Projektstart in der Automobilwelt
Moussas Kollegin Jennifer Sancho Vargas hat ihr Interesse für die IT früh entdeckt. Mit 22 absolvierte sie ein duales Studium: drei Monate arbeiten und drei Monate studieren. "Die IT hat mich schon damals interessiert, weil ich wissen wollte, wie sie in Unternehmen zum Einsatz kommt und für unterschiedliche Kunden angepasst wird." Sancho Vargas möchte nicht nur die Anwendungsmöglichkeiten verstehen, sie interessiert sich auch dafür, wie die Kommunikation zwischen IT und Anwendern optimal gestaltet werden kann.

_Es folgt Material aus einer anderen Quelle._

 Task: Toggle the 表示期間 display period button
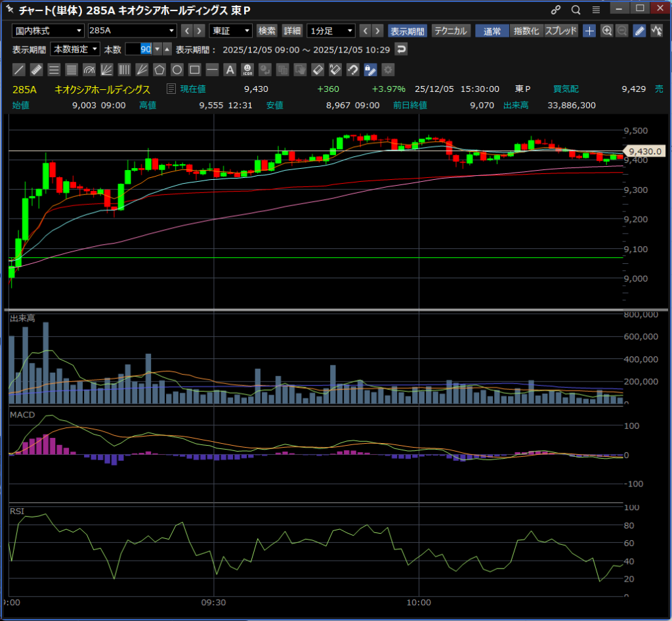408,31
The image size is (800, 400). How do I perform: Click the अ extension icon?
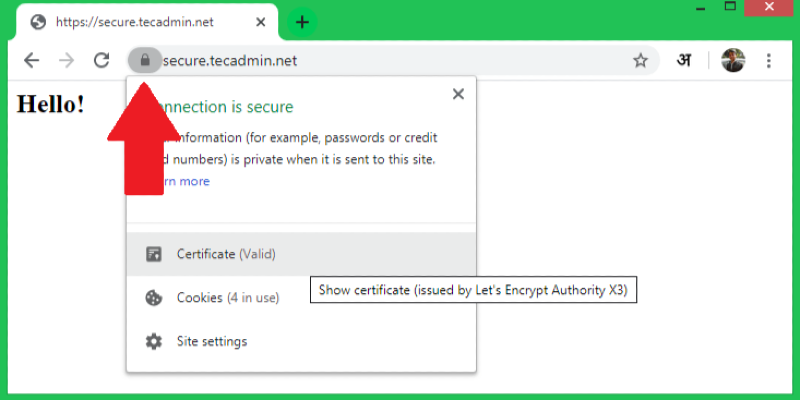click(684, 60)
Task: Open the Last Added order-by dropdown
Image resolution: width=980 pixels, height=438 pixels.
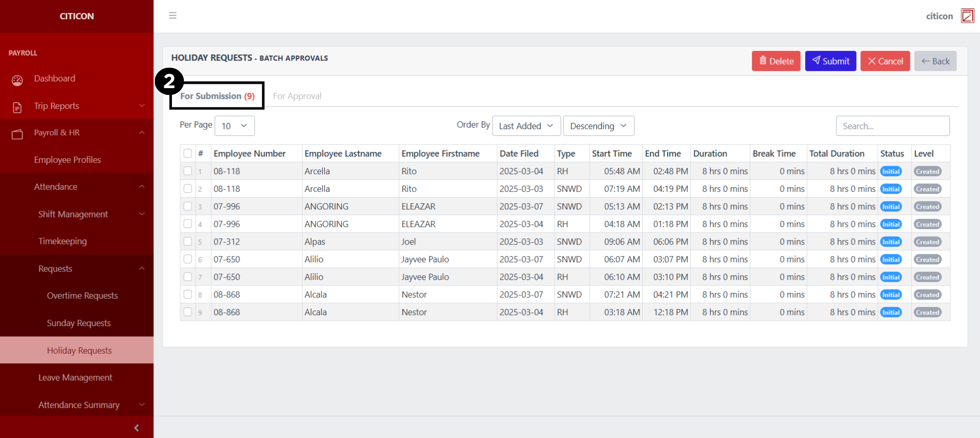Action: (526, 126)
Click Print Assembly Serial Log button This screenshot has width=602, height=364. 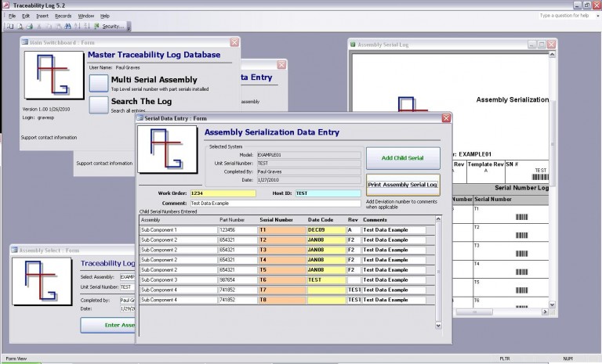(x=403, y=185)
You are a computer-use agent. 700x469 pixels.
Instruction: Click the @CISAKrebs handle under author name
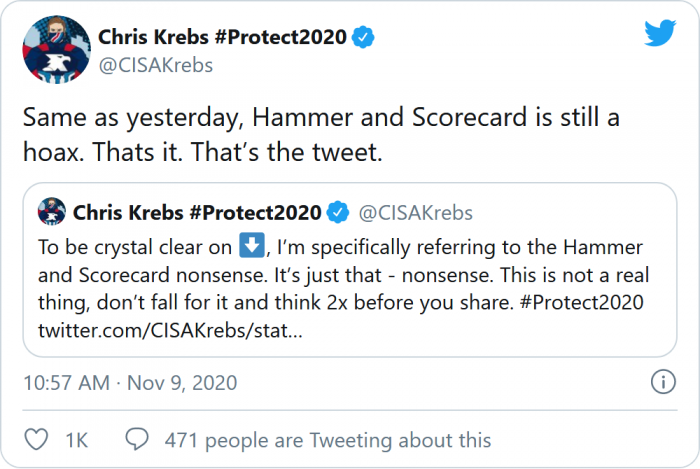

Nach einem Praktikum bei ihrem aktuellen Arbeitgeber entschied sie sich, dort in Festanstellung zu bleiben. Als sie kurz nach ihrem Jobantritt für einen Monat nach Indien geschickt wurde, hat sie vier Wochen lang nicht nur die komplette technische Ausbildung durchlaufen, sondern auch interkulturelle Zusammenarbeit kennen und schätzen gelernt.
Ihr erstes eigenes Projekt führte Sancho Vargas in die Automobilwelt. Die Test-Managerin für Business-Intelligence-Projekte begleitete bis vor Kurzem den Umbau des Qualitäts-Reportings eines großen Automobilherstellers. Dafür musste sie die Abläufe verstehen und vor Ort präsent sein - in der Werkshalle: "Also habe ich die Pumps gegen Arbeitsschuhe und den Hosenanzug gegen den Blaumann getauscht."
Aufgabe des Capgemini-Teams sei es gewesen, die Software für die Montage zu optimieren. Die Softwareexpertin verbrachte dafür ein Jahr bei dem Automobilhersteller und begleitete das Projekt von der Analyse bis zur Implementierung: "Ich lernte hautnah, wie ein Auto entsteht - von der Planung bis zur Endmontage." Geschätzt hat die Expertin auch die gute Zusammenarbeit über alle Hierarchieebenen hinweg.
Sancho Vargas räumt ein, dass manche Kunden zu Beginn ihrer Beratungstätigkeit skeptisch reagiert hätten: "Diese abwartende Haltung ist aber typisch - egal welches Alter, welche Gehaltsklasse, welche Erfahrung, welches Geschlecht die Consultants haben." Die Skepsis sei aber rasch guter Zusammenarbeit gewichen.
Erst war sie im Blaumann unterwegs, jetzt beschäftigt sich Sancho Vargas bei einem anderen Kunden mit Konsolidierung und Finanzreporting - und tritt dafür im Kostüm auf. Ihr Fazit: "Weibliche Berater werden vor allem wegen ihrer Vermittlungsfähigkeiten geschätzt, und das finde ich positiv."